** START Extracted text **
Early on Saturday, the North Korean leader Kim Jong-un made some of his strongest threats yet, and warned an "all out war, a nuclear war" could be imminent.

This followed United Nations sanctions imposed after his country's February nuclear test and a series of joint U.S. and South Korean military drills that have included a rare U.S. show of aerial power.

And today, at a meeting of senior officials, South Korea's President Park Geun-hye said: "If there is any provocation against South Korea and its people, there should be a strong response in initial combat without any political considerations."

The South has changed its rules of engagement to allow local units to respond immediately to attacks, rather than waiting for permission from Seoul.

Stung by criticism that its response to the shelling of a South Korean island in 2010 was slow and weak, South Korea's government has also threatened to target North Korean leader Kim Jong-un and to destroy statues of the ruling Kim dynasty in the event of any new attack, a plan that has outraged Pyongyang.

Seoul and its ally the United States played down Saturday's statement from the official KCNA news agency as the latest in a stream of tough talk from Pyongyang.
** END Extracted text **
** START Data **
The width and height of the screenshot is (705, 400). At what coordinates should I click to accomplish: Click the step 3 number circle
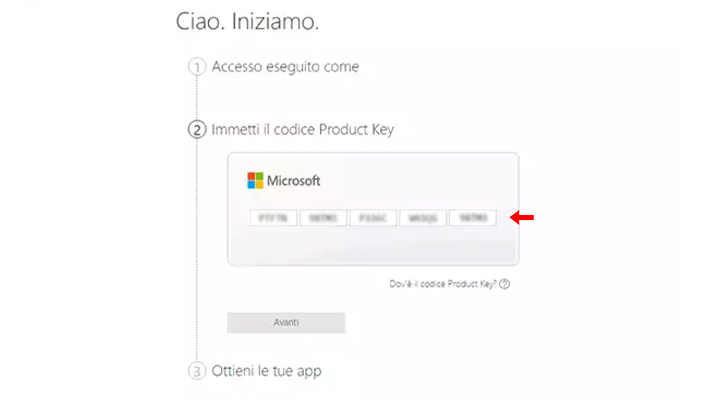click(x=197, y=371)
** END Data **
** START Data **
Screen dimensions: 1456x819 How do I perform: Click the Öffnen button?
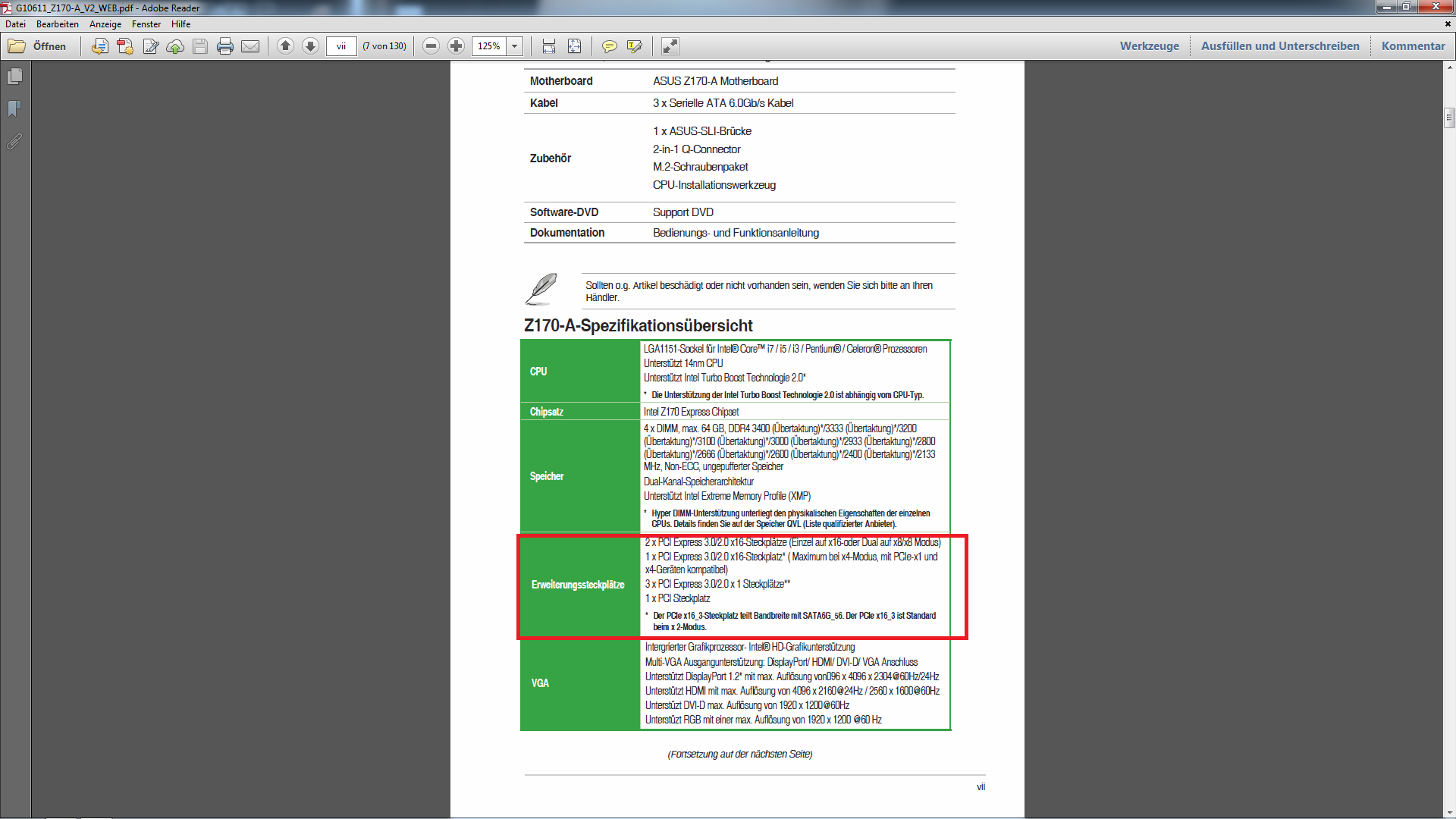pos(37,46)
** END Data **
** START Data **
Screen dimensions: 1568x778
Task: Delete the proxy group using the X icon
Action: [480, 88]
** END Data **
◆ **Exercise set**:
• a. In the news text on Kim Jong-un's war threats, what do South Korea's revised rules of engagement allow local units to do?
• b. Resume the news text on Kim Jong-un's war threats, picking up after its final sentence.

◆ **Outputs in order**:
• a. Respond immediately to attacks rather than wait for permission from Seoul.

• b.
But there have been no signs of unusual activity in the North's military to suggest imminent aggression, a South Korean defence ministry official said last week.

Park's intervention came on the heels of a meeting of the North's ruling Workers Party Central Committee where leader Kim Jong-un rejected the notion that Pyongyang was going to use its nuclear arms development as a bargaining chip.

Yesterday the North's ruling Workers’ Party said nuclear weapons are “the nation’s life” that will not be traded even for “billions of dollars.”

North Korea has cancelled an armistice agreement with the United States that ended the Korean War (which technically never ended - there is no peace traty) and cut all hotlines with U.S. forces, the United Nations and South Korea.